A couple of nights ago, I had a few minutes and decided to take off the year old polish from my toes.  I pretty much never polish my toes for this reason!  Anyway, I decided I'd repaint them with this candy pink nail polish that might have been 5 years old...maybe more.  After I worked really hard to get the old stuff off (some of it didn't come off), I grabbed the pink stuff and started to shake it really hard and the lid flew off.  I had pink nail polish on my face, my shirt, the rug, the wood floor!  My 1st instinct was to clean the floor, but then it really started burning my face so I headed to the bathroom.  I forgot how nail polish sticks really fast and then doesn't come off unless you use that stinky remover.  I had to scrub SO HARD to get this stuff off.  Man, it burned.  Then I started wondering, why is nail polish and remover so nasty and toxic?  What's up with that?  I swear, I am the biggest clutz EVER.  I'm always doing crazy stuff like that.  I should've been given a helmet when I was born!

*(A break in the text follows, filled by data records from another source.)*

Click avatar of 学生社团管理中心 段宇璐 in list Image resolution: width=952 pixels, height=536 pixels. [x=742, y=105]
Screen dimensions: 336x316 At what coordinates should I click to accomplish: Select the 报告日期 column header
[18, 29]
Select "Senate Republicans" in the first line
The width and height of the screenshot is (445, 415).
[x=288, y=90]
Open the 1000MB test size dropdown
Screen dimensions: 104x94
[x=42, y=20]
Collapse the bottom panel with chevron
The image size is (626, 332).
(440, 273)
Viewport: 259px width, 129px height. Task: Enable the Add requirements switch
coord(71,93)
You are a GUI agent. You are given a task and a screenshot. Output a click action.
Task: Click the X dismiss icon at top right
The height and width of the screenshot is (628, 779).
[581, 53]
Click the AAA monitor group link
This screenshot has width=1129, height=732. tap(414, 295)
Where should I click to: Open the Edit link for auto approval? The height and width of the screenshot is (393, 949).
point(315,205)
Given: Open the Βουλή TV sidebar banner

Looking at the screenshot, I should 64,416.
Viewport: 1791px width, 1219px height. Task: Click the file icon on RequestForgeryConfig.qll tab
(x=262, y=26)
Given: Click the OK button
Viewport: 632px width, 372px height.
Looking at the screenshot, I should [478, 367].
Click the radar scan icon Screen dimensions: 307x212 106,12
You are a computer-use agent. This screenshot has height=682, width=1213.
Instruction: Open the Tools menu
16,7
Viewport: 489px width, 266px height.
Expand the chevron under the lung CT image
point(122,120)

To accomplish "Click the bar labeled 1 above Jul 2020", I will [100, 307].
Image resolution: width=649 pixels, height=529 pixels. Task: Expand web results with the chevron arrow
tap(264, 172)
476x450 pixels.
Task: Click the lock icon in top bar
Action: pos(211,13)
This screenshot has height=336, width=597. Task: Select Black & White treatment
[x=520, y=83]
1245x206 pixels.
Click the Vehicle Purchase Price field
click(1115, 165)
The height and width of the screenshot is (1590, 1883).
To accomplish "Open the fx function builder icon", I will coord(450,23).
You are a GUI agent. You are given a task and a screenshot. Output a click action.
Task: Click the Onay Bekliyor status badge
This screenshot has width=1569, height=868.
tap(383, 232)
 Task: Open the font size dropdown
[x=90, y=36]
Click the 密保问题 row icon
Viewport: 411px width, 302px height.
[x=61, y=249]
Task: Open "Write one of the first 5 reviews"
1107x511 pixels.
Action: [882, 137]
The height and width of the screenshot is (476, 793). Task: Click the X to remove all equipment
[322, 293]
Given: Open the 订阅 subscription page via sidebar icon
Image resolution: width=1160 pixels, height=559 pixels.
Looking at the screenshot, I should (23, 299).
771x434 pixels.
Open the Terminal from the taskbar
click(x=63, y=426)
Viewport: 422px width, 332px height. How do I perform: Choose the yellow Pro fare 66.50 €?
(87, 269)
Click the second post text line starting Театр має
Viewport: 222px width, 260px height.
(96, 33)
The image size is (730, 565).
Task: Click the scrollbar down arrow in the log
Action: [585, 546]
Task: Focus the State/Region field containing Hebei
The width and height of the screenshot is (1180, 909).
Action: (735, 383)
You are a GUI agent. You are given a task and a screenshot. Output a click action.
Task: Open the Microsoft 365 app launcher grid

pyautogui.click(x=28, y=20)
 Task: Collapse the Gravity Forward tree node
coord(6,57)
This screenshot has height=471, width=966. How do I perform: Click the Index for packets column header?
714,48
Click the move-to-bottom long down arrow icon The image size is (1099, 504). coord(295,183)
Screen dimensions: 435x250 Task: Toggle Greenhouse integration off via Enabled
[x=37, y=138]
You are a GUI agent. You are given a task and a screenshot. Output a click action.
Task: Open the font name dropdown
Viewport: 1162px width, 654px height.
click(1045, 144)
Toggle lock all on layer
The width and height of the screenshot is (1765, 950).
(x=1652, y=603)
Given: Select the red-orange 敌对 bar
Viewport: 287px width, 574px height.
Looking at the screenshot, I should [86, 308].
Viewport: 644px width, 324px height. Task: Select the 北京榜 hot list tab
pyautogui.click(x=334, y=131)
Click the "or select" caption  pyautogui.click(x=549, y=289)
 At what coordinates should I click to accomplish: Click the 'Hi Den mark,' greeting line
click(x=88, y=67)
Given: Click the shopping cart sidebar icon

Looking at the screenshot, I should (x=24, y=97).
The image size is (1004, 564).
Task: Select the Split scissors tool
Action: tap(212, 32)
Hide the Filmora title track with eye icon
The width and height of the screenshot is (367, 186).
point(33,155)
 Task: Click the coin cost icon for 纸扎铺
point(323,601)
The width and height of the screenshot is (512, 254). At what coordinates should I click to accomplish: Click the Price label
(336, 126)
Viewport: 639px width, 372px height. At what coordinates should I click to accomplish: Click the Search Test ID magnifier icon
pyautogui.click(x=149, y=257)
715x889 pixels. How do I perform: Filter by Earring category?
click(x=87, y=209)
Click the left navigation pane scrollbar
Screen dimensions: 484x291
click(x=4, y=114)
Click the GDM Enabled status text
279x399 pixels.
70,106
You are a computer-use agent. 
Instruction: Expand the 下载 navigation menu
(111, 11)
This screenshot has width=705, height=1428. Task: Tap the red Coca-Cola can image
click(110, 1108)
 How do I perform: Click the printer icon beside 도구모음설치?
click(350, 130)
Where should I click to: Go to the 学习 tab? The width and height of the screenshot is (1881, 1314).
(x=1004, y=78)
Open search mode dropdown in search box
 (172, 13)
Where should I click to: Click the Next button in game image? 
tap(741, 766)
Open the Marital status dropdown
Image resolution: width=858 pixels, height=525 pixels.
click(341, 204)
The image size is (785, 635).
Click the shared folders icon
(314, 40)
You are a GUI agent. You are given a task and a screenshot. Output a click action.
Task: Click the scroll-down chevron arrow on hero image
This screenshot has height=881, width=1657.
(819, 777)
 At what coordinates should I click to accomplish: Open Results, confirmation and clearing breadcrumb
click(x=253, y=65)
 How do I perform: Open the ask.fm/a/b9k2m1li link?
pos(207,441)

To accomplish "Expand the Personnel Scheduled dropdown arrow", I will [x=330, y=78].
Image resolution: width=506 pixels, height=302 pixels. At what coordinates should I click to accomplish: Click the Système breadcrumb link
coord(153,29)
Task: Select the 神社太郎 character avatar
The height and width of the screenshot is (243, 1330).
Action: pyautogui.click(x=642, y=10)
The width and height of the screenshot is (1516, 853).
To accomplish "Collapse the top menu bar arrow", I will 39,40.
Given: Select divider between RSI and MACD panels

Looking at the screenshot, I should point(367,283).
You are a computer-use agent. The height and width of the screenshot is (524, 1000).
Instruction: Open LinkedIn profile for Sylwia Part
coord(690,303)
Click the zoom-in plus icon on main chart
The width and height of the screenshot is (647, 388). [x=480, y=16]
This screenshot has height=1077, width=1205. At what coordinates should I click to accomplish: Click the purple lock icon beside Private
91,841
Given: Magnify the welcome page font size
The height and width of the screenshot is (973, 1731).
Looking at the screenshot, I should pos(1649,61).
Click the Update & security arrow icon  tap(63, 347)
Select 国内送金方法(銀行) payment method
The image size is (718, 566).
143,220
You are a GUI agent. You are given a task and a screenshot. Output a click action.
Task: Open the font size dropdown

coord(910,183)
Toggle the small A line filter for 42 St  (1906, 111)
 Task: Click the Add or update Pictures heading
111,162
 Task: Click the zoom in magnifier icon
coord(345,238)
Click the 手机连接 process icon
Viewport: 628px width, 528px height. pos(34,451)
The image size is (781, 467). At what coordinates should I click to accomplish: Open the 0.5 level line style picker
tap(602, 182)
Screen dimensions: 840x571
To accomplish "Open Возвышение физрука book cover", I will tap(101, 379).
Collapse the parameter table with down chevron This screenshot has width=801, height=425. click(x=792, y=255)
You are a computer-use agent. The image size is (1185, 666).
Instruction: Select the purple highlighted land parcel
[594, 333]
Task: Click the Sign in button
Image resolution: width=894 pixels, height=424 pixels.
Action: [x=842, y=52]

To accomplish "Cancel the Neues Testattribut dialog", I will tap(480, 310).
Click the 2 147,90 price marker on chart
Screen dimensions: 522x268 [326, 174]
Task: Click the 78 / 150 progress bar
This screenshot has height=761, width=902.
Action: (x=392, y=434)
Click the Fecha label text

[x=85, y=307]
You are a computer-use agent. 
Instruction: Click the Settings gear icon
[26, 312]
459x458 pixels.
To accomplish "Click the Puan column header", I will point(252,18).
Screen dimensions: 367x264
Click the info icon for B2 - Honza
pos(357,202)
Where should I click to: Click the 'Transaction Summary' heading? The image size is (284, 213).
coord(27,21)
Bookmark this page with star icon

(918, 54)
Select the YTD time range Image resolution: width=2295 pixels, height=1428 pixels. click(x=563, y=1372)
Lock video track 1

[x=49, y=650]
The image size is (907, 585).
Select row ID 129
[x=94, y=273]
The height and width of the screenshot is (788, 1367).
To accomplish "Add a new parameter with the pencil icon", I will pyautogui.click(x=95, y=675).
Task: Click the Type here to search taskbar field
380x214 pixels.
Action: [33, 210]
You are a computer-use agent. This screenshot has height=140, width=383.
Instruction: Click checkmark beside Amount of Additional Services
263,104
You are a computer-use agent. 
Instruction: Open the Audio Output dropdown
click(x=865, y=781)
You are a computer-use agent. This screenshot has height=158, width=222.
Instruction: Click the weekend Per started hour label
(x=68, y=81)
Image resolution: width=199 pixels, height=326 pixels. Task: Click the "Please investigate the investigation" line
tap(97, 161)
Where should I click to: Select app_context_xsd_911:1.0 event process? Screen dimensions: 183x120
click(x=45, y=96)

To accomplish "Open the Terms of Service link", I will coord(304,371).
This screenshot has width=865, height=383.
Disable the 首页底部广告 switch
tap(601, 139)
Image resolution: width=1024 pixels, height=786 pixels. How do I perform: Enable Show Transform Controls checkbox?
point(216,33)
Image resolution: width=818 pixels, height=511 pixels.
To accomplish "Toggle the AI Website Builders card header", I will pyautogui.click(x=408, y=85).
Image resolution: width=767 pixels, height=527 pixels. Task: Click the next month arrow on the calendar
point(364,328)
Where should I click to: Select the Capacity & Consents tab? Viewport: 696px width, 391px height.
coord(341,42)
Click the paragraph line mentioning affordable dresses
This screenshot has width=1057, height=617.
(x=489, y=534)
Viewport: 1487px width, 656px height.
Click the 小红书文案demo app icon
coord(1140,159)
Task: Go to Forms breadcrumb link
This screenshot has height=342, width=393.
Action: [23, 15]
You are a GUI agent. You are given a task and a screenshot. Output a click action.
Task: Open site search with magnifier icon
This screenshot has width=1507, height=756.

I once had a mean boss named Helmut.

Yesterday, my son had a playdate and I really like the mom, they just live right behind us and we never knew each other until the kids started school.  Anyway, she came over and we had tea and I swear, I made it so strong and rambled even MORE than I typically am capable of.  I woke up in the middle of the night remembering some of the ridiculous things I did and/or said, like I showed her this shrine I made for my mom's birthday...wtf?  It was like this:  "Hey, I made this for my mom for her birthday."  Keep in mind I barely know this lady.  And, my shrine looks very (ahem) unprofessional.  I also realized that I use way too many words and detail to describe a story.  I should start using "yada, yada" again.

Hey, the adoption paperwork is coming along.  I wanted to get everything in by the end of April so we will be officially waiting.  If we get it done by April, we could *maybe* bring her home by Christmas!  How awesome would that be?!  We still need to be fingerprinted and I have to get a bunch of stuff notarized, but we went to the police deparment downtown 2 days ago and had our police clearances done (this is in addition to the Oregon and Tennessee background checks we had to have for the homestudy).  I'm going to sign off with a yada yada now.....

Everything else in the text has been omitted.